A man from Los Angeles said: “I’ve been called a terrorist and Osama bin Laden’s son. I’ve been told to go on my jihad. I’ve been called a member of Al Qaeda and the Taliban. These all came during high school. I was born here, yet others told me I didn’t belong.”
A woman from Washington D.C. wrote: “I immigrated to the United States from Panama in 2002 at just 8 years old. My mother enlisted in the Army, so my first experience of America was living and attending school at a military base in North Carolina six months after 9/11. I was told to “go back” to my country on an almost daily basis. I wished for nothing more in those first months than to be able to go back home to Panama — but this was my home now. My mother was fighting alongside their fathers. Didn’t that mean we belonged here, too?”

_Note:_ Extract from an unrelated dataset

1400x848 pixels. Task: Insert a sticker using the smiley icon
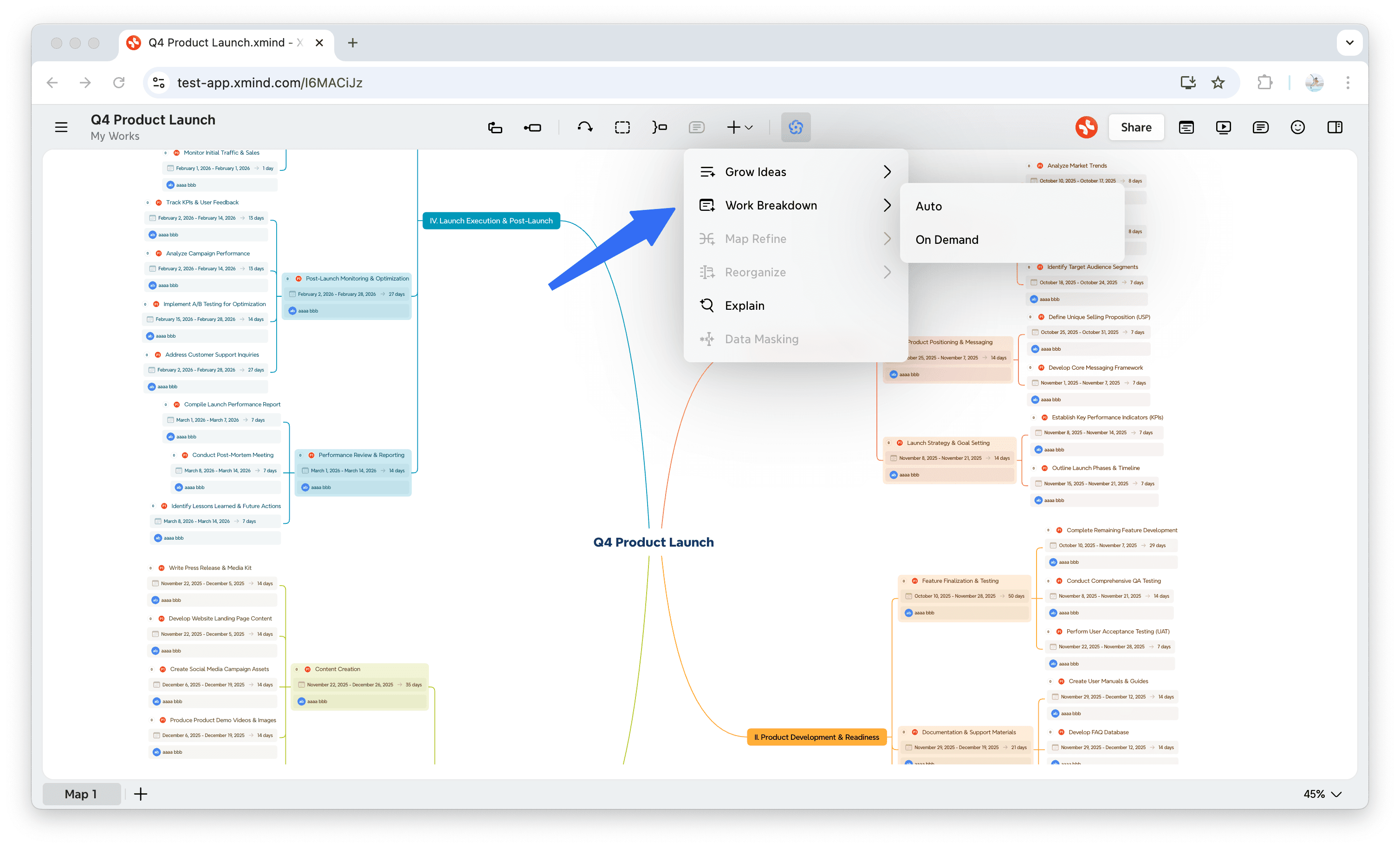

A man from New Hampshire wrote: “I grew up in Centereach, N.Y., then went to M.I.T. and finally Harvard Medical School. I am now a neurosurgeon. Yet, a patient told me, “Why don’t you go home to Israel?” When I told her I was American, and my home was here, I faced an incredulous stare. The white coat, Ivy League degrees and seven years of residency and fellowship garnered no kinship to these countrymen, who viewed me only through an anti-Semitic lens, declaring me an outsider.”
The one that hit me hardest related to Brene Brown’s distinction between belonging and fitting in. A woman from Brooklyn wrote: “I was walking out of the old Barnes & Noble with my husband, who was carrying our granddaughter on his shoulders. An older white woman started shouting at him to go back to Iran. She then said our granddaughter should have burned in the towers instead of Americans. I was blind with rage, but my husband remained calm. This woman did not see me, as I was behind them. It took all of my willpower to not make a scene for my granddaughter’s sake. The next day my husband shaved his beard so as to not appear too ‘Muslim.’ My heart broke that day.”

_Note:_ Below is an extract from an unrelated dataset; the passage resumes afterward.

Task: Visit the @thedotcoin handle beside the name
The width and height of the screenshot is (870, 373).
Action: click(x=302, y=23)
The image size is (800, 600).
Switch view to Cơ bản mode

At the service this summer, someone said: “We all belong to the human race. That should be it.” Perhaps she’s right. Perhaps if everyone felt that way, all of our problems would be solved. But that is not the world we live in. And we humans seem to be drawn to belong to tribes and groups and nations where we feel safe and accepted. There is value in that. It fills a basic human need to be known and valued and connected to others. There was a time when our survival depended on banding together with others like us. But we live in a different world now. If we are going to survive, we will need to expand our definition of what it means to belong. We will need to understand that it does not mean fitting in; it does not mean looking or behaving or believing like everyone else. If we are going to survive, we will have to understand that belonging to each other means creating covenantal communities where each of us contributes to the good of all. If we are going to survive, we will need to take the strength and security we have within the bonds of community and family, not to turn inward and hunker down, but to turn outward to include more and more people.

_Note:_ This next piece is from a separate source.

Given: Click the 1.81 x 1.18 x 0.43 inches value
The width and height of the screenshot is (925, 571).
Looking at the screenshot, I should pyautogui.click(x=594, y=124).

Our wonderful president Margie Ticknor came up with a visual, physical reminder that we are woven together, we belong to one another.
We are going to ask you to stand up if you are able and reach each of your hands out to someone behind you or diagonally across from you and take their hands. Don’t hold the hands of those next to you. Think of the game “twister.” We want to intertwine our arms as much as possible without leaving our seats. And when you are intertwined, look around and join us in singing Hinei Mah Tov – How good it is to be woven together.